DIRECTIONS.
Report every line of the records below that includes the string "WeChat".

DATASET RECORDS.

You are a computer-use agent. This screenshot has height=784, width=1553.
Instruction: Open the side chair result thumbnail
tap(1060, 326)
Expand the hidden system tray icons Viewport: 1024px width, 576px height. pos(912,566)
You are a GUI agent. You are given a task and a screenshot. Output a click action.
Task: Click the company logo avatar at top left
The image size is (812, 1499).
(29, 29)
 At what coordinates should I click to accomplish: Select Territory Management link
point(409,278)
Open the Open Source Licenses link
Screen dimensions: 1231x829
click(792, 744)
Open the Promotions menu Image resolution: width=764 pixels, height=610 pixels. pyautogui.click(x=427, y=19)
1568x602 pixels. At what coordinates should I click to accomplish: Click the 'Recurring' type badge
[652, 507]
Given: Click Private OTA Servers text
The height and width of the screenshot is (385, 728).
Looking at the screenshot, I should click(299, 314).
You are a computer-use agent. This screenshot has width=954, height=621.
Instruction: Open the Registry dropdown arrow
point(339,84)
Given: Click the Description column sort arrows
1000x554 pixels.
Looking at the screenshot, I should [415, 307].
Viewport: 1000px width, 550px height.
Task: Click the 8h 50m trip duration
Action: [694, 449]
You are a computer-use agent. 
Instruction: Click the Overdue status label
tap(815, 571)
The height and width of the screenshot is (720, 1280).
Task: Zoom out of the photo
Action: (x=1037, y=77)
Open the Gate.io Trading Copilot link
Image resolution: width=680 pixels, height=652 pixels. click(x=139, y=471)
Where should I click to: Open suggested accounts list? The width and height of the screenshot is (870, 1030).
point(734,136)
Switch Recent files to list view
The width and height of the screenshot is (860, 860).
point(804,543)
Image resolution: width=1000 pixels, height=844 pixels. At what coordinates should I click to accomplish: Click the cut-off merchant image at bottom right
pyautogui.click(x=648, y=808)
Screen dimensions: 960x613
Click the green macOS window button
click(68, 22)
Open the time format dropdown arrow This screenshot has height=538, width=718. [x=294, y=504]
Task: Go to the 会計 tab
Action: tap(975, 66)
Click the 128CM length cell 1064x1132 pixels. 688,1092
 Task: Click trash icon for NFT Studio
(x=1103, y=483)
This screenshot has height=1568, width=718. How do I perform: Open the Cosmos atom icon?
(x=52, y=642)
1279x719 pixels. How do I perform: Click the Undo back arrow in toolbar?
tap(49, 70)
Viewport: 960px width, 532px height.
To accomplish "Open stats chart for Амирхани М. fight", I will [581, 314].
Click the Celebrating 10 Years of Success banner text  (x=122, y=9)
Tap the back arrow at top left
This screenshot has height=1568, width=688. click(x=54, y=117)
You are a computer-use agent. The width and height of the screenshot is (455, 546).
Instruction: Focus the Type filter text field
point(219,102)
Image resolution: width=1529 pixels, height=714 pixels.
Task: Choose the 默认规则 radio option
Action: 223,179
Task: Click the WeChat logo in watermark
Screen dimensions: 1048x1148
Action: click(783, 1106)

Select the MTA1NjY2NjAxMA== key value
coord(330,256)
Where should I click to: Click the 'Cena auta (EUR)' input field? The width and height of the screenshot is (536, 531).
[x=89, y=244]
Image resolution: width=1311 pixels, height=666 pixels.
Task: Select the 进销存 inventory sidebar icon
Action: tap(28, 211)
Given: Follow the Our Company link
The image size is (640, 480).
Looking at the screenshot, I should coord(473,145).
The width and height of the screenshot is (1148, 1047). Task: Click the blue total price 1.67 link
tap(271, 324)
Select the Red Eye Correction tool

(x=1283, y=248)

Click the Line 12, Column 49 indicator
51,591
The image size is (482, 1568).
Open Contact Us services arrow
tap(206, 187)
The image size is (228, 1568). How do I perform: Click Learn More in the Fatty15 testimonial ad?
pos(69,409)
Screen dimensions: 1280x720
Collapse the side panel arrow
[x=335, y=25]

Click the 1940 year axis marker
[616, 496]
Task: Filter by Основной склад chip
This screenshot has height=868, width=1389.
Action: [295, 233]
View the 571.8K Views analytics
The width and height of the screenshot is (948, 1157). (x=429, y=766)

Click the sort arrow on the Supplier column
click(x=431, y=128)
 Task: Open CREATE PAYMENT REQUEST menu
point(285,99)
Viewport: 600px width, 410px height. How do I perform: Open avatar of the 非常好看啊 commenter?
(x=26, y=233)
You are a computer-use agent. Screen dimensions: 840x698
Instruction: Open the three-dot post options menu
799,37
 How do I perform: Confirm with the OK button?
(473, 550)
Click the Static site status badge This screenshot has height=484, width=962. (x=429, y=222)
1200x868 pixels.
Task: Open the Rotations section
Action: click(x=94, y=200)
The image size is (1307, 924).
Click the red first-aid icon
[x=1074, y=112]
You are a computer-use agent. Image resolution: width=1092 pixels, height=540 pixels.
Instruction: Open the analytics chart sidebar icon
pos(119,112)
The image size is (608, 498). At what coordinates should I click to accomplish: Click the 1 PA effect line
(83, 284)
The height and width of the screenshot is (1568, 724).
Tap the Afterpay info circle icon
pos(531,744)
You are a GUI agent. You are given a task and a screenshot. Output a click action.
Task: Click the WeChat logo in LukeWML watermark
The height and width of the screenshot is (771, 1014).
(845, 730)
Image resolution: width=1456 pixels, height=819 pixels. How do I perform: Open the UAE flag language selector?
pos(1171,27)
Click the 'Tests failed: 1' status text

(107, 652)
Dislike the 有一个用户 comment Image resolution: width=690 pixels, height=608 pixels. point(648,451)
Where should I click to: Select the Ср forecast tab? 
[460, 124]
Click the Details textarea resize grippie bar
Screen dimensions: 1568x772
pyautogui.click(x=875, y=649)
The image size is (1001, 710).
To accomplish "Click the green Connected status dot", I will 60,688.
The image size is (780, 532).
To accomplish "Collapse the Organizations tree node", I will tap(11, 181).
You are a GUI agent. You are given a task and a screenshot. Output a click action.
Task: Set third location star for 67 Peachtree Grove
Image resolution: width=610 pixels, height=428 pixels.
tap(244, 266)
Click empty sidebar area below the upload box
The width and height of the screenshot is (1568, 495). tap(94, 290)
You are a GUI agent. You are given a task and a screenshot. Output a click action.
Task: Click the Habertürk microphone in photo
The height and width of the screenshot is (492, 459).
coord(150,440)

ANSWER TO THIS PROBLEM.
Task: Click the WeChat logo in watermark
Task: Click the WeChat logo in LukeWML watermark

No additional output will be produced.